Pero lo que más me llama la atención son los coches. Se veían muy pocos ‘bólidos’ por la carretera. La mayoría de los que circulaban eran los que llamaban los entendidos ‘utilitarios’. 127, 124, R5 o, como en mi pueblo, R6, R18, Ford Fiesta o Escort, Citroën ZX o Xsara; algún que otro ‘alemán’ (Mercedes o Volkswagen) y poquísimos japoneses, coreanos o yanquis. Hoy sucede lo contrario: raro es el ‘utilitario’ (¡y valen veinte mil pavos!), que anda por ahí y sí muchos ‘pepinos’ de treinta, cuarenta, cincuenta o sesenta mil euracos. No hablamos de los ‘eléctricos pata negra’, porque los precios suben y suben...
Uno, que es más viejo que la orilla del río, recuerda viajes con sus progenitores en el 850 especial, cuatro puertas, motor cupé (que costó en 1969 ciento diez mil pesetas), a Madrid o a Salamanca y lo cierto y verdad es que llegabas igual que hoy, en cuatro horas a la capital, y no, no era mucho más incómodo el viajecito que actualmente.

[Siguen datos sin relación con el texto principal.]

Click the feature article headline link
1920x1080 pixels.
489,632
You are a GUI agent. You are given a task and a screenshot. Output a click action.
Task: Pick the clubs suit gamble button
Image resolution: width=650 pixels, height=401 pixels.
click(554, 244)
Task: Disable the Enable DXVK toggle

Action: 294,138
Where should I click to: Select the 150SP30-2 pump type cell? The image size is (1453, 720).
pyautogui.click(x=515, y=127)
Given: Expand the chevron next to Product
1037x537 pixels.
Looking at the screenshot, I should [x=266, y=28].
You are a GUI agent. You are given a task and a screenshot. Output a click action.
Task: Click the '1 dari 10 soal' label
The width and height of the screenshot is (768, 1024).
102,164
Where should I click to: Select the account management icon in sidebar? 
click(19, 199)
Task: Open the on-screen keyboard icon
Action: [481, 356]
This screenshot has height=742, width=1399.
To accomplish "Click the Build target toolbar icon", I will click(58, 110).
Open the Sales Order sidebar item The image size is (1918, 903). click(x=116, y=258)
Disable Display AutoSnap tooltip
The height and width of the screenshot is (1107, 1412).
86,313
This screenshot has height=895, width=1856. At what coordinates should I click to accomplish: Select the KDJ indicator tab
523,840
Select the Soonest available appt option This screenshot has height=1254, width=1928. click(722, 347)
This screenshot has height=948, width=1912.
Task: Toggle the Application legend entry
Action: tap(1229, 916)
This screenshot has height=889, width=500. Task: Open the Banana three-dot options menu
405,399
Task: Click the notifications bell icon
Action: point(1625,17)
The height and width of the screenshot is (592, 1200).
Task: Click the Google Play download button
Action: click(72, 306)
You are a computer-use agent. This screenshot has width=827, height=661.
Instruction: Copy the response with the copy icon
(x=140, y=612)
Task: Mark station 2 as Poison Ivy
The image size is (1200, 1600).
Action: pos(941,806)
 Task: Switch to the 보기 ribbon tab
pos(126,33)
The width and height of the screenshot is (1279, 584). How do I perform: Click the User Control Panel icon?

Parece que si hoy no tienes un pepino del copón eres menos que el resto de la gente. Si circulas con un Ibiza, con un Fiesta, con un Clio o con un C3, la gente piensa que eres un pobre de manual, un tonto que no ha triunfado en la vida, como si el hábito hiciera al monje. Es lo que tiene el capitalismo salvaje que nos condiciona todos los actos que acometemos en la vida. Es lo que tiene pensar que la felicidad de uno se midiese en caballos de vapor o en metros de vivienda.
Uno, por supuesto, está hasta los ‘eggs’ de todas estas bobadas y, lo malo, es que no sabe como combatirlas. Si te callas, malo; y si te sublevas enseguida te ponen calificativos que no te corresponden: que si eres un rojo peligroso, que si estás a favor de Putin, que si eres un renegado porque no apoyas a los judíos, que miran que han sufrido (y siguen sufriendo), porque no les dejan tener el único Estado democrático en el Medio Oriente... Te conviertes, por arte de birle biloque, en un apestado, en alguien incómodo para la mayoría, en alguien que no quiere que triunfen los ‘derechos humanos’ y la ‘democracia’. No te digo lo que pensarán de ti si pones en duda la bondad del pacto de Psoe con los fascistas catalanes... Serás, sin ninguna duda, un paria, un tonto del bote, un radical de la peor especie... Es lo que da el campo. Y, lo malo, es que no seremos capaces de decir ni mu, no vaya a ser que te califiquen con un adjetivo que te marcará de por vida... Salud y anarquía.